I am 32 female and like many will be late diagnosed, I have a lot of bad experiences with metal health professionals where I have frequently been misdiagnosed or not listened too, or simply told medication will fix it all.
I am due to previous experiences worried I will again have a bad experience not receive a diagnosis and essentially feel like I fail at life due to all the struggles I have being autistic.
Did anyone else in a similar situation have the same concerns? How was your experience?

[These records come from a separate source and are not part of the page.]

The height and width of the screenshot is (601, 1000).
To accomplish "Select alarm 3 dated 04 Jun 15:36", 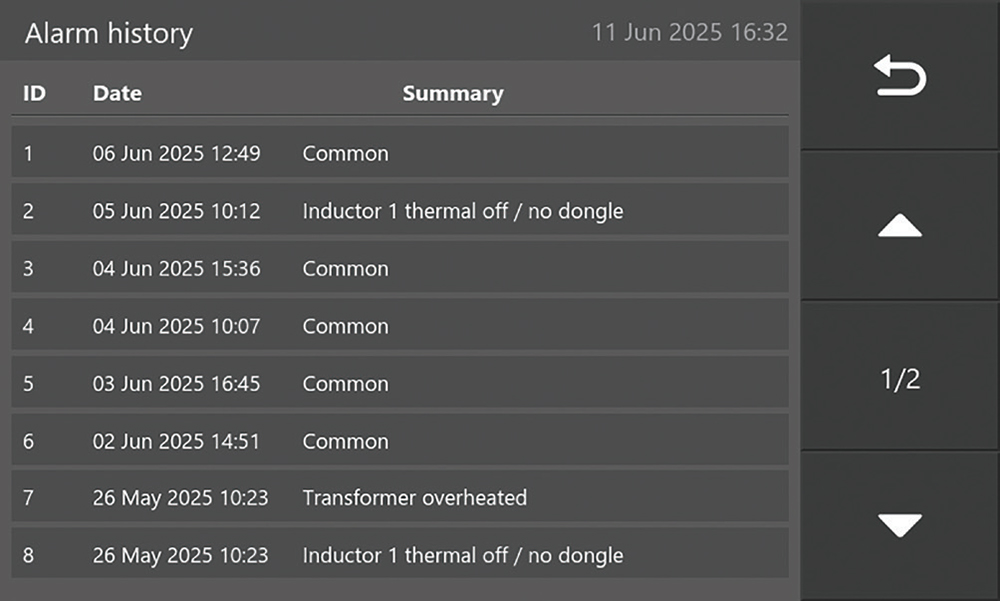I will [400, 269].
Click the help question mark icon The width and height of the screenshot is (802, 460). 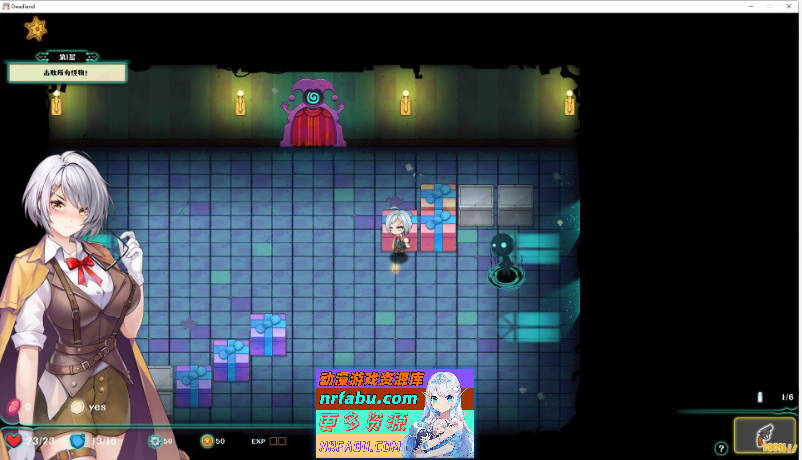[x=721, y=448]
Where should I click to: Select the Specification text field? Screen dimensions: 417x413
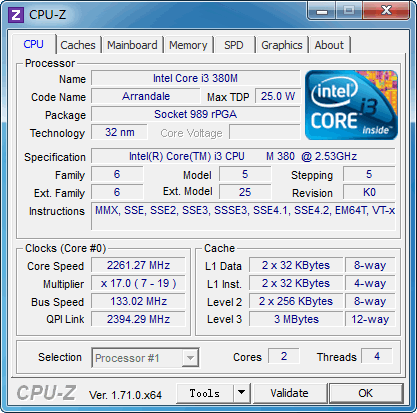coord(243,156)
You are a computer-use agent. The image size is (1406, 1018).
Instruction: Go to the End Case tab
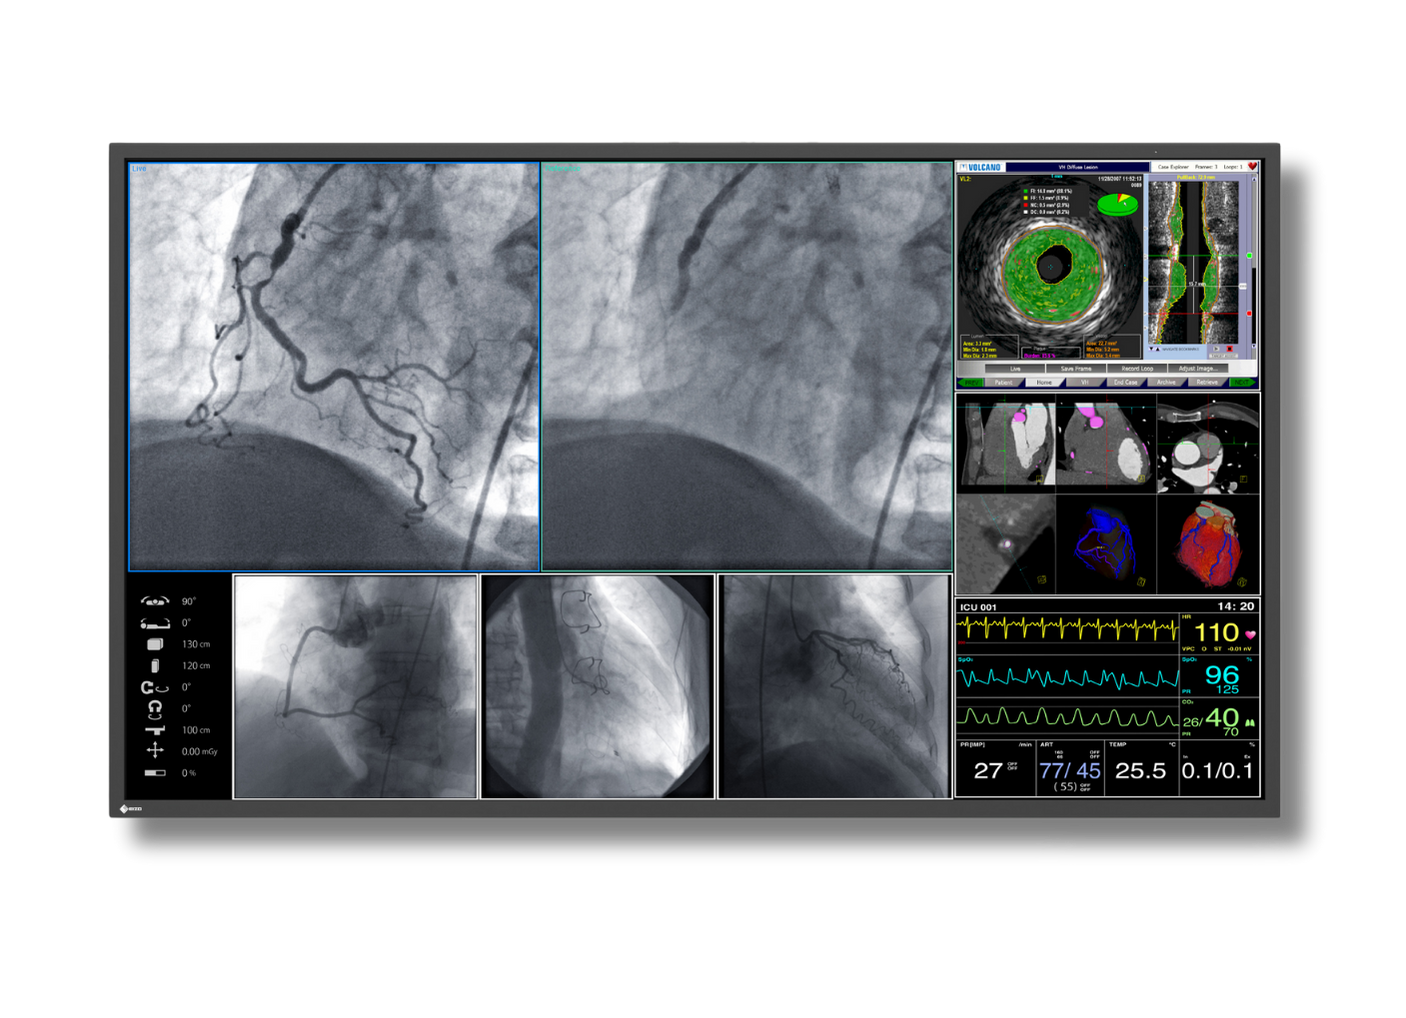click(1125, 382)

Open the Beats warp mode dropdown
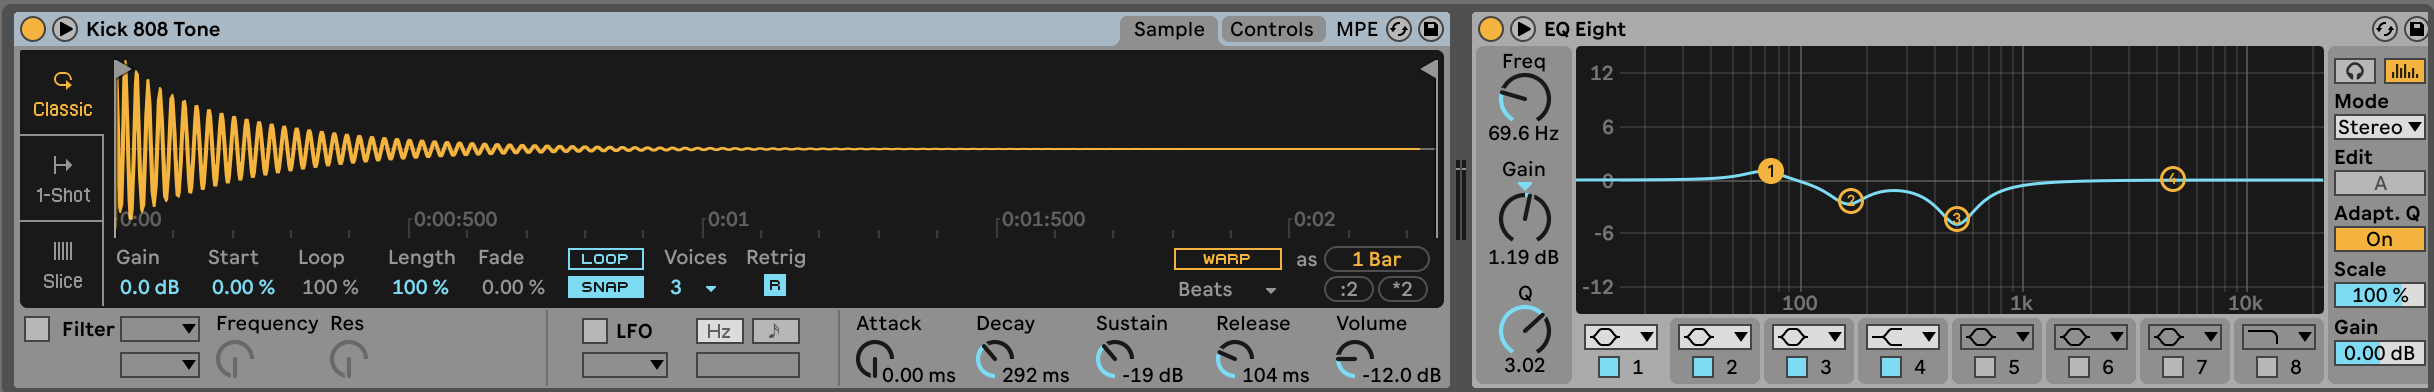[1227, 289]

I am also aware the assessment can be quite draining so any advice on what to expect would be great
Thank you
Hello!
We are almost in the same spot and it gives me anxiety from hell. Been going to a psychiatric hospital for over 20 years. I did my research and called them, i already have a adhd diagnosis but they always put me on bad meds that made me feel like not wanting to live anymore.
I met a good doctor for once! And she said okey... I will be autistic WITH YOU even if i am not. You are clearly autistic and i dont understand why any other doctor seen it.
The anxiety for me comes from not knowing the result and honestly i dont trust hospitals anymore.
The doctor makes me feel comfortable, the hospital dosent.
I dont know how it feels for you?
Do you trust your doctor or is it possible to find one that you do feel comfortable with you?
Trying to help, i dont know if i am but i believe it will be worth the process i. The end. I am 34 right now and i dont feel like i have aged a year in my body but my mind geez.
( i lost track got interrupted sorry )
Let me know if you need to text or something.